## Quelle
<<<<

Das Verbinden von betrieblich bedingten Geschäfts-, Kongress- oder Studienreisen etc mit privaten Motiven ist in der Praxis weit verbreitet. Die Abzugsfähigkeit dieser Aufwendungen als Betriebsausgaben ist bzw war aufgrund der (in der Vergangenheit) sehr strengen Rechtsprechung iZm dem Aufteilungsverbot derartiger Mischreisen oftmals nicht möglich. Nichtsdestotrotz verfolgt der VwGH seit geraumer Zeit eine neue Linie: So können nun bei klar trennbarer betrieblicher und privater Veranlassung anteilige Fahrtkosten und pauschale Mehraufwendungen für Verpflegung und Nächtigung unter bestimmten Voraussetzungen abgezogen werden.

>>>>

## Bereitgestelltes Material
<<<<

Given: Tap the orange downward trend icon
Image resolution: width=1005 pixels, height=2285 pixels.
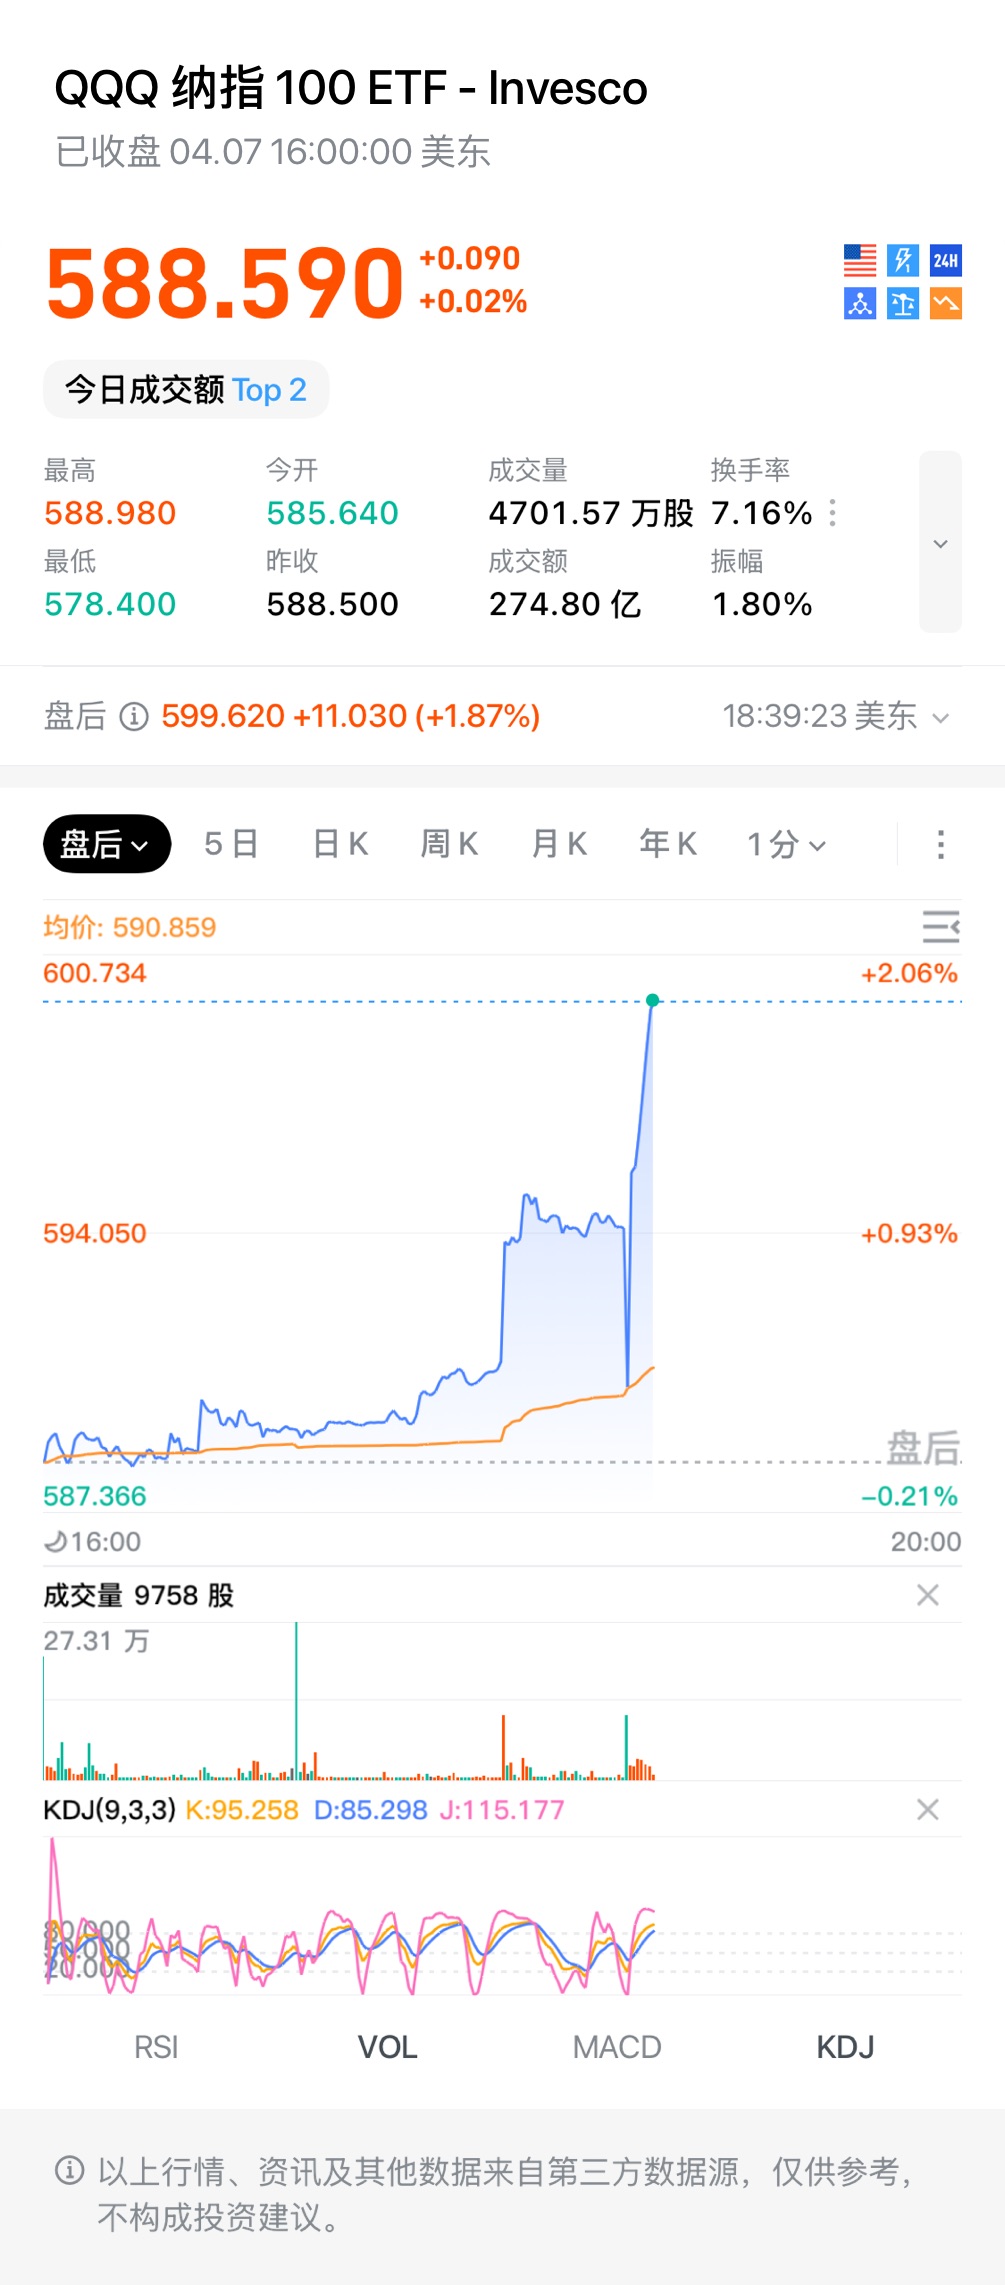Looking at the screenshot, I should click(946, 303).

>>>>

## Aufgaben zur Übung
a) Welche Arten betrieblich bedingter Reisen führt die Quelle namentlich auf? Nenne alle.
b) Erkläre anhand der Quelle, warum die Aufwendungen für Mischreisen oftmals nicht als Betriebsausgaben abgezogen werden konnten.

## Die Ergebnisse
a) Geschäftsreisen, Kongressreisen und Studienreisen.

b) Der Abzug war oftmals nicht möglich, weil die Rechtsprechung zum Aufteilungsverbot solcher Mischreisen in der Vergangenheit sehr streng war.